The modern business is characterized by its extensive use of digital technology and its ever-increasing reliance on automation of repetitive processes and tasks. From paper to spreadsheets to smart applications, the business world has embraced digital transformation and is in a race to create clever, effective and disruptive ways of leveraging technology. The crux of this transformation is the adaption and use of automation to handle recurring tasks with minimum cost, greater efficiency, and improved compliance.
Two terms that stand out are ML short for Machine Learning and RPA for Robotic Process Automation. While they are independent in their concept and design, they are used in tandem for creating an Intelligent Automation Solution (IAS).
RPA or Robotic Process Automation is the technology that is used to emulate human interactions as series of steps that are part of any business process while ML or Machine Learning infuse the system with the ability to analyze and learn from data (structured and unstructured) without any human intervention and explicit programming.
RPA enables businesses to automate workflow, back-office processes, and other highly manual activity by having the software bots interact with system applications, websites, user portal, etc. However, RPA is algorithm-driven and lacks the cognitive intelligence. ML does the thinking while RPA does the execution. ML solves this problem by synthesizing information from a large volume of data, understanding patterns and using ML models to derive useful insights. This intelligence is then given to the RPA which can now distinguish attributes and understand relation and logic to perform repetitive tasks better.
AI–backed ML can read, listen and analyze data using Information extraction, image recognition, and speech recognition. When an RPA bot is infused with this ‘intelligence’, it can process, analyze, compare and structure data in order to draw conclusions and make smart decisions based on it. This is not only useful for intelligent automation of highly manual tasks like invoice processing, form processing, interview review, medical prescription analysis, etc. but also the automation of higher-order tasks that previously relied on the perception and judgement of humans. For using a combo of Machine Learning and RPA effectively, a sound design strategy based on system architecture knowledge, insights into functional details, process, sub-system interfaces, interconnect logic, etc. is vital.

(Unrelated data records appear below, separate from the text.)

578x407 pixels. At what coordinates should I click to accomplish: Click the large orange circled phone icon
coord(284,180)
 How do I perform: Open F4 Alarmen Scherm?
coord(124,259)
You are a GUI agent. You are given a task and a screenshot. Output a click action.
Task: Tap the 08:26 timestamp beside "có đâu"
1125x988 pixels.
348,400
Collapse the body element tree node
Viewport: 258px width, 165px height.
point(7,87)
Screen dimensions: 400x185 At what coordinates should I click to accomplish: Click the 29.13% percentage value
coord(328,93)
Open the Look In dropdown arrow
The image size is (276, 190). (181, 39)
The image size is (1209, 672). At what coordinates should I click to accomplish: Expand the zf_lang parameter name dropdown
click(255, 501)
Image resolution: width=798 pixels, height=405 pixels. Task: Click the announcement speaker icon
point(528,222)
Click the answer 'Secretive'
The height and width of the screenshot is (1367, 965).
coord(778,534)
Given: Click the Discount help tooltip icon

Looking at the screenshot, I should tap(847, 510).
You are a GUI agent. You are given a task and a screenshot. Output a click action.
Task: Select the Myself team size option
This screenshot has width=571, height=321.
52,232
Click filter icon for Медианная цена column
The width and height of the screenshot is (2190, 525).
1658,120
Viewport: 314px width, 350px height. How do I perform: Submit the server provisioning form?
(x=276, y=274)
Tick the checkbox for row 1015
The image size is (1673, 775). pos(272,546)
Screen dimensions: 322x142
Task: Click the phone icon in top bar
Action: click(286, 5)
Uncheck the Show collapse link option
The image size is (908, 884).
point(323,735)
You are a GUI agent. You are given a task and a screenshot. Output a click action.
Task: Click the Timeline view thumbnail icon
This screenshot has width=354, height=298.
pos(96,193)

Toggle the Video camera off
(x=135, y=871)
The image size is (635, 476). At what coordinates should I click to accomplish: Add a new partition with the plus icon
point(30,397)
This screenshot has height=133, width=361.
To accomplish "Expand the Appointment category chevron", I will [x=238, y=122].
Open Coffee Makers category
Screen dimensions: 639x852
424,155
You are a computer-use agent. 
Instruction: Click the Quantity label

For example, in the automation of accounts payable, the RPA bot will first access the accountant’s inbox and identify emails related to invoices, then it sends the particular attachment to an intelligent ML application where the document is processed, and details are obtained. This extracted data is sent back to the RPA bot which then creates the supplier invoice in the system and allows for monitoring by the employee. This saves time and effort and makes the entire process free from human error. The integration of ML and RPA is a two-way improvement strategy. When robots are programmed to store and filter useful data, ML uses this data to train its forecasting models continuously and this then is fed back to the RPA bots for more accurate execution of its processes thereby creating an Automation Continuum for a robust Intelligence Automation System.